#### [Description of the task]
Give back the line containing "You are a computer-use" along with every line after it, exactly, until the entries end.

#### [Supplied information]
• • •

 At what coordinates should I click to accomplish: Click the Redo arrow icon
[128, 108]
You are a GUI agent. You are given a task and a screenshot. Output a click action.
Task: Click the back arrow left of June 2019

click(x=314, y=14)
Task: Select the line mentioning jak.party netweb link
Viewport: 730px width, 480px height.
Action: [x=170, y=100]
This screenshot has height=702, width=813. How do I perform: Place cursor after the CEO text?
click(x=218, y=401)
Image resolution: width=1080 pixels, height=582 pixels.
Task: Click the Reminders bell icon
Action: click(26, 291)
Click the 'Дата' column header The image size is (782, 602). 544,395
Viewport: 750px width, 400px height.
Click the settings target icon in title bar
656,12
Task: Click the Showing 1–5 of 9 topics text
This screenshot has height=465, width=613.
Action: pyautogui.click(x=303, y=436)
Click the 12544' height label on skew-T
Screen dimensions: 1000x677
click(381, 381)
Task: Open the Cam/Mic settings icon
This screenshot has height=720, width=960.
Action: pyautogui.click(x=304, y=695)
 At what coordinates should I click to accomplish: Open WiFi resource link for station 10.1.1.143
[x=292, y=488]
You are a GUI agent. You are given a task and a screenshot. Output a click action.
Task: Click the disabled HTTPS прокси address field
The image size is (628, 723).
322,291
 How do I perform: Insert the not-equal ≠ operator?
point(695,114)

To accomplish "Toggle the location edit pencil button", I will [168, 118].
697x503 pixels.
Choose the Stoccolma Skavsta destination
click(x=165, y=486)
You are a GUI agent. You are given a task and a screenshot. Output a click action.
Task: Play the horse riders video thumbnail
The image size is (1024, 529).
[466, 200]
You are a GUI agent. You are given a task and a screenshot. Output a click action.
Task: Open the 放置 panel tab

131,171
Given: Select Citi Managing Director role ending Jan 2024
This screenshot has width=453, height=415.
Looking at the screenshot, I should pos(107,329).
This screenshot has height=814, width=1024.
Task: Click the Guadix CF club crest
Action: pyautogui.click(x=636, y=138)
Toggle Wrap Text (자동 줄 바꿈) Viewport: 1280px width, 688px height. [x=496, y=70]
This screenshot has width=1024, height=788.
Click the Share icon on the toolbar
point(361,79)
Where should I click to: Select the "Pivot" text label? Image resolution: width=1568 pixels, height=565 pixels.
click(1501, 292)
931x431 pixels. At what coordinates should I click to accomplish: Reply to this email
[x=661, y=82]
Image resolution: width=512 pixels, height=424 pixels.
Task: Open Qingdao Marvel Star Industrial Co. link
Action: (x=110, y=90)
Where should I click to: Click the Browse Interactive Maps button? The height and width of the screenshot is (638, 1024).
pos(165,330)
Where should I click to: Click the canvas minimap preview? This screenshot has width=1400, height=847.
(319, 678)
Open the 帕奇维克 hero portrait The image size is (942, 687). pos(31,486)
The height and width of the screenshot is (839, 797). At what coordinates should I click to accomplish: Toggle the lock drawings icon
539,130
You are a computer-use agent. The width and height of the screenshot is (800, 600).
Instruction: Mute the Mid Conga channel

• • •

#### [Answer to the exercise]
You are a computer-use agent. The width and height of the screenshot is (800, 600).
Instruction: Mute the Mid Conga channel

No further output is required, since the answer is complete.